Picks and Pans at TechXNY (PC Expo)
The once-grand show is losing steam, but among the ruins we find a few products to love (and a few to mock).PCWorld.com Staff
NEW YORK-- PC Expo mirrors life.
That slightly twisted cliché is the best description we can muster for PC Expo here this week. Folded into the TechXNY show, this year's PC Expo seemed a direct reflection of the current state of the PC and technology industries to which it caters. In other words, it was kind of a drag.

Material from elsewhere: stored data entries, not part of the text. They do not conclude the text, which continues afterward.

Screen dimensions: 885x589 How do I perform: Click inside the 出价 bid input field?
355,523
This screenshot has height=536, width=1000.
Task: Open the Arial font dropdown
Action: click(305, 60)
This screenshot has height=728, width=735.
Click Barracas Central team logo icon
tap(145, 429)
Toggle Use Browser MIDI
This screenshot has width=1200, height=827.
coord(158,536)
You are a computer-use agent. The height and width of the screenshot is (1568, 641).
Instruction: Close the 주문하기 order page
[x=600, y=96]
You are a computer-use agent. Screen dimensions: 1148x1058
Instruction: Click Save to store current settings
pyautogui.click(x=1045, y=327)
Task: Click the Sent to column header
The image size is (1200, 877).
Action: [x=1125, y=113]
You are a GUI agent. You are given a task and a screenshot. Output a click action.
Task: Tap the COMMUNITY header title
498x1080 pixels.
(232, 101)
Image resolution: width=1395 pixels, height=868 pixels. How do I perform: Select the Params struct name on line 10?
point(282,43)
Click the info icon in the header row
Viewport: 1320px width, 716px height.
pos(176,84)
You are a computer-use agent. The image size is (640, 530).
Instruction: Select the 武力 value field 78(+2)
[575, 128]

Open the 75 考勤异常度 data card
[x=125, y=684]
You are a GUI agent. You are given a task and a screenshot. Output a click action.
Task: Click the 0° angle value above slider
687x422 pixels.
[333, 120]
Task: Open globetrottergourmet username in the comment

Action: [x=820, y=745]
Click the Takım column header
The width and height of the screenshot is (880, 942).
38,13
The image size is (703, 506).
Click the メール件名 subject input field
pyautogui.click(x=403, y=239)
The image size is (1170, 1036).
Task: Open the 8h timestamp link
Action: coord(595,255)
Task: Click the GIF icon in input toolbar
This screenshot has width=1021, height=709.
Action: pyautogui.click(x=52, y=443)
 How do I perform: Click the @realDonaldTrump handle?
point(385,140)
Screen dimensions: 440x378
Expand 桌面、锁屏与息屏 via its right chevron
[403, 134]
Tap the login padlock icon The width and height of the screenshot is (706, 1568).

With the economy down and technology sales slumping, few companies seemed interested in showcasing anything too amazing--probably for fear that it would be lost in the current funk. Add to that the simple fact that many major companies chose to avoid the show altogether (Dell, for example, didn't even bother with off-site meetings this year) and the show barely managed to fill a single floor of the sprawling Javitz Center here.
Still, the intrepid editors of PC World endured. After three days of wandering about the refreshingly uncrowded show floor, here are our picks for the best, worst, and weirdest this year's show had to offer.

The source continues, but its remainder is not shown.